W Polsce sprzedaż lodów szacowana jest na prawie 800 mln zł rocznie. Jak skrupulatnie obliczają znawcy branży z "Supermarket News", ponad 70 proc. wartości sprzedaży lodów generuje segment lodów impulsowych, za pozostałe 30 proc. wartości sprzedaży lodów odpowiada segment lodów familijnych. Sprzedaż lodów impulsowych jest silnie skoncentrowana w handlu tradycyjnym, który odpowiada za prawie 90 proc. sprzedaży tego rodzaju lodów. W przypadku lodów familijnych znaczenie handlu tradycyjnego jest znacznie niższe i nie przekracza 50 proc.
Najdroższe lody świata
Cena za porcję tych lodów w nowojorskiej lodziarni wyniosła 1000 dolarów. Lodowy puchar został przygotowany z okazji 50-lecia firmy, wpisano go też do Księgi Rekordów Guinnessa. A skąd ta oszałamiająca cena? Deser składa się z pięciu kulek waniliowych owiniętych jadalnym złotym papierem. Do tego dodano najdroższą czekoladę z Wenezueli, kandyzowane owoce z ekskluzywnej sieci delikatesów i... kawior.
Lody XXI wieku
Specjalistami w wymyślaniu niezwykłych lodowych smaków są... Włosi. W grudniu 2005 roku temu znany z telewizji włoski kucharz Gianfranco Vissani przyrządził lody o smaku homara. Jednak nie miały one być deserem po obiedzie, lecz stanowiły dodatek do głównego dania. Inne włoskie propozycje w ubiegłego roku, to sorbet z cykorii, lody cebulowe.
Na odważnych smakoszy czekają też lody krewetkowe, rybne, grzybowe, selerowe oraz o smaku sera parmezan małży w ostrym sobie. W równie gorącej, co Włochy, Hiszpanii takie rarytasy zastępują tradycyjne posiłki podczas upałów. W restauracjach są one serwowane do zup oraz porcji mięsa lub ryb.
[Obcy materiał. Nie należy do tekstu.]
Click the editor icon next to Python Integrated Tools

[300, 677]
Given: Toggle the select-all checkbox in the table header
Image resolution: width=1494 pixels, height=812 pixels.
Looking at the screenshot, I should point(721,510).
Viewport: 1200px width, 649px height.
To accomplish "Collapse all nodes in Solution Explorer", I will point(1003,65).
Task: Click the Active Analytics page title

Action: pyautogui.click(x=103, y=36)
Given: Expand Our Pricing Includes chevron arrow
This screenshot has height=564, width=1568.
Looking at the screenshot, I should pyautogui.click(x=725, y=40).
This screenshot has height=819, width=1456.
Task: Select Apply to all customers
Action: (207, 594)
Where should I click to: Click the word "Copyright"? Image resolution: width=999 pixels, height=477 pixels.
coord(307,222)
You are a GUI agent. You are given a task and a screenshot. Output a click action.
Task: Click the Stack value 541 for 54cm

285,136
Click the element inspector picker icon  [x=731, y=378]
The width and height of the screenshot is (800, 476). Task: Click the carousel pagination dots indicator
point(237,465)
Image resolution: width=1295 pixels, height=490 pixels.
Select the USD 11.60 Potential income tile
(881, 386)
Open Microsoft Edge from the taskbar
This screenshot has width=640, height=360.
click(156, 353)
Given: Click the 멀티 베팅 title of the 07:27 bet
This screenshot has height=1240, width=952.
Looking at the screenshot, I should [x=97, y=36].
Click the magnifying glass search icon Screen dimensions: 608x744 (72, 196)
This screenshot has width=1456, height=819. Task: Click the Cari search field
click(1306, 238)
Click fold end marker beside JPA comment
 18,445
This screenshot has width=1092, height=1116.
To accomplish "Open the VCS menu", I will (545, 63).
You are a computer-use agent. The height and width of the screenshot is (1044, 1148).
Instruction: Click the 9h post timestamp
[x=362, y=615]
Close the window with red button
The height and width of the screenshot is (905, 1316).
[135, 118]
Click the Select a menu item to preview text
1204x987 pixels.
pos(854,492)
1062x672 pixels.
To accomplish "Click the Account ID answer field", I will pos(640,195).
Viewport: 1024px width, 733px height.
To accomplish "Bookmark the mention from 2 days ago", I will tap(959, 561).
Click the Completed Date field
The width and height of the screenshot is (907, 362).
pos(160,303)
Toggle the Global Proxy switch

Na talerzach pojawiają również lody warzywne - brukselkowe, pomidorowe, czosnkowe i kabaczkowe. Porcja niezwykłych lodów kosztuje w hiszpańskich restauracjach ok. 6 euro.
Do niezwykłych rodzajów lodów zaliczają się lody: imbirowe, sernikowe, z ciemnego chleba, marmoladowe, śliwkowe, dyniowe, o smaku lukrecji, różane, agrestowe, ryżowe, rabarbarowe, z nasion pinii, ze słodkiej kukurydzy, cynamonowe, o smaku herbaty earl-grey oraz owsiane.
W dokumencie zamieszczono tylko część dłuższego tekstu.